Menikah dengan Keris?
Sekira bulan Mei 2016 lalu, pernah baca berita wanita yang menikah dengan keris? Eh maksudnya karena sang suami berhalangan hadir maka kehadirannya diwakili keris. Cerita ini bermula dari Mbak Gitaditya Witono dan pasangannya. Perempuan ayu yang akrab disapa Gita ini dengan penuh ketegaran harus melewati prosesi resepsi pernikahannya seorang diri tanpa didampingi pasangannya. Di hari pernikahannya yang seharusnya diliputi kebahagiaan, ia justru harus menahan tangis karena tak bisa berdampingan di pelaminan dengan pria yang kini telah menjadi suaminya. Dia justru hanya menggandeng sebuah keris dengan tangan kirinya sebagai lambang dari lengan pasangannya yang nggak bisa hadir di resepsi itu. Kisah ini laik diabadikan karena jarang terjadi dan menyadarkan kembali kita untuk meresapi kembali akan makna dan fungsi sosial keris di masyarakat.
Kedudukan keris dalam kebudayaan Jawa, selain mengandung
ide tertentu yang dipercaya oleh masyarakat juga digunakan untuk menandakan
aspek sosial tertentu. Keris merepresentasikan berbagai gagasan juga mempunyai beragam
fungsi dari awalnya sebagai senjata tikam, alat hukuman mati, atribut
keprajuritan, tanda kerajaan, manifestasi falsafah, identitas diri keluarga,
tanda pangkat, tanda jasa, lambang persaudaraan, wakil pribadi, tanda
penghormatan, kelengkapan busana resmi, lambang peringatan, warisan, atribut
upacara/sesaji, barang pusaka/wasiat, azimat, mulai beralih fungsi menjadi benda
seni, benda ekonomi, benda antropologi/etnografi, benda koleksi, benda
investasi, benda cenderamata (souvenir), saksi sejarah, sebagai lambang
kesatuan daerah, dan merek dagang (Haryono Haryoguritno, Keris Jawa Antara Mistik dan Nalar: 37-50).
Pada zaman dahulu, seorang pria dianggap seperti telanjang
bila keluar rumah tidak mengenakan keris. Tradisi pemakaian keris dulu bahkan
sudah dilakukan sejak kanak-kanak.
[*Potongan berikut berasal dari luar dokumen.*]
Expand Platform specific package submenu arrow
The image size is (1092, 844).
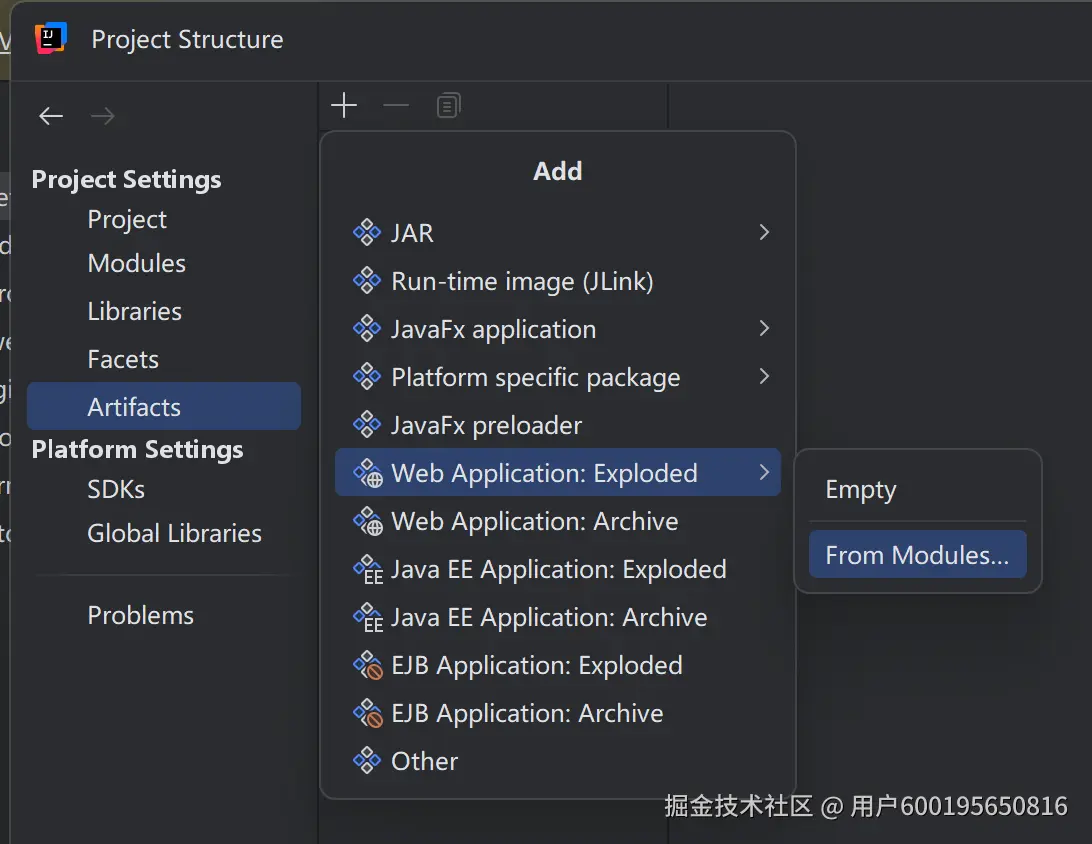764,377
Setidaknya, menurut kesaksian Ma Huan,
seorang pengelana Cina yang datang ke Majapahit, pada saat dia mengunjungi
Majapahit seluruh pria Jawa mengenakan keris, bahkan anak-anak usia 5 tahun pun
sudah dibekali keris. Keris bagi seorang laki-laki selain menyimbolkan harga
diri yang dikembangkan sejak zaman leluhurnya, juga melambangkan kehadirannya.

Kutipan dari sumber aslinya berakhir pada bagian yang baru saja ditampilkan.